• Records shown:
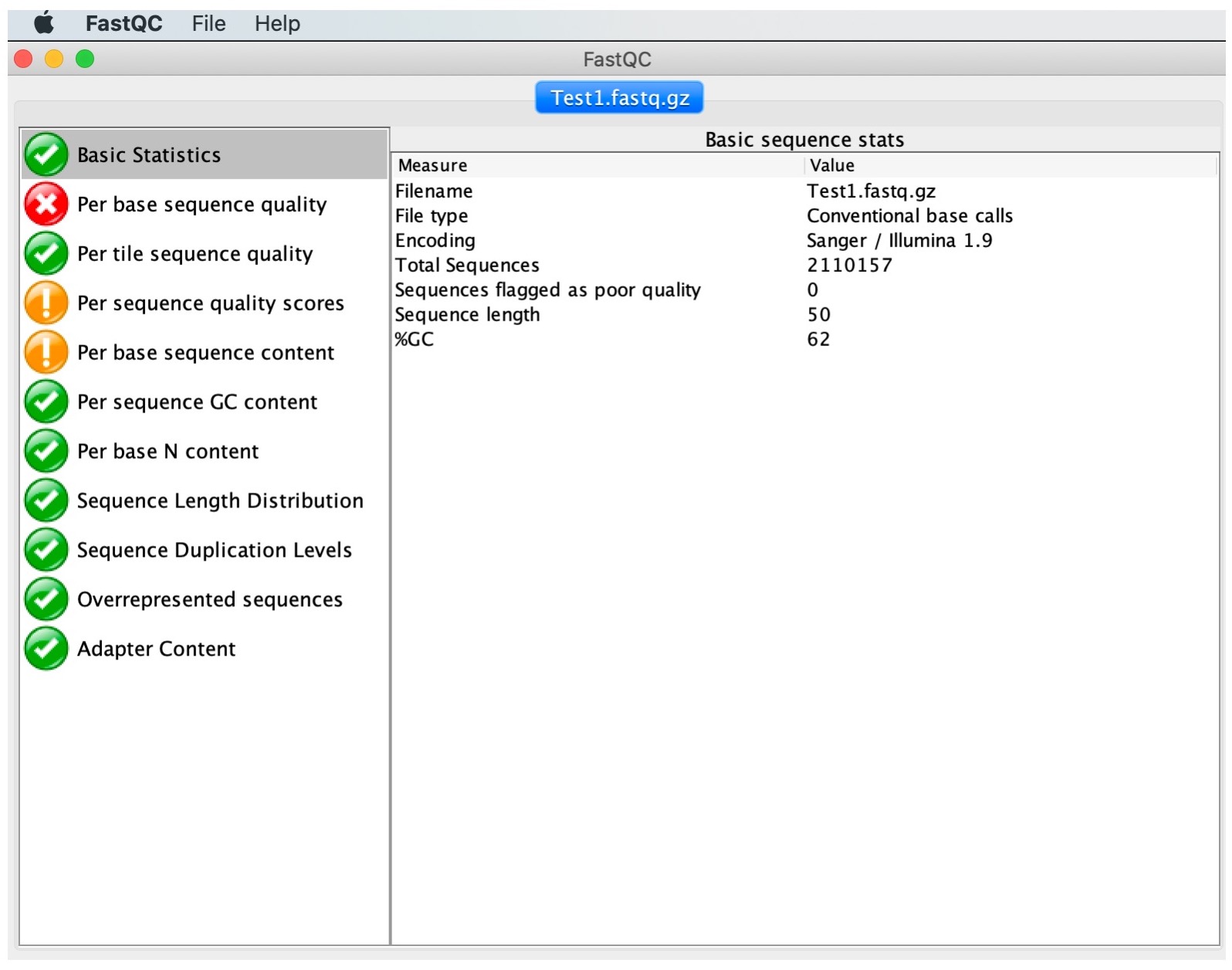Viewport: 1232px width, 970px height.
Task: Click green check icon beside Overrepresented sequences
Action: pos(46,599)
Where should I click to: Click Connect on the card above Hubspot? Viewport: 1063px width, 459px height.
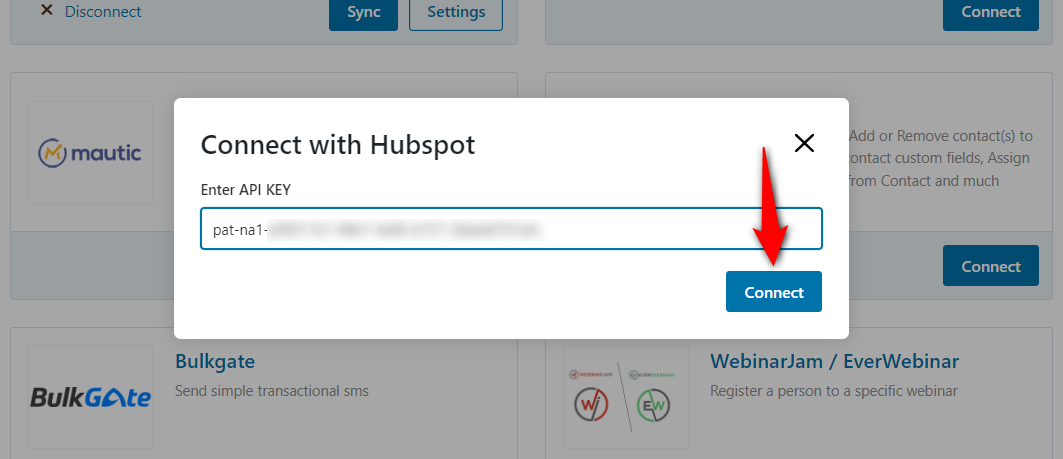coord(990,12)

• Task description: Please reproduce the records above word for word, leaving out the pictures.

• Task result:
Viewport: 1232px width, 970px height.
Task: Click green check icon beside Overrepresented sequences
Action: pos(46,599)
Where should I click to: Click Connect on the card above Hubspot? Viewport: 1063px width, 459px height.
coord(990,12)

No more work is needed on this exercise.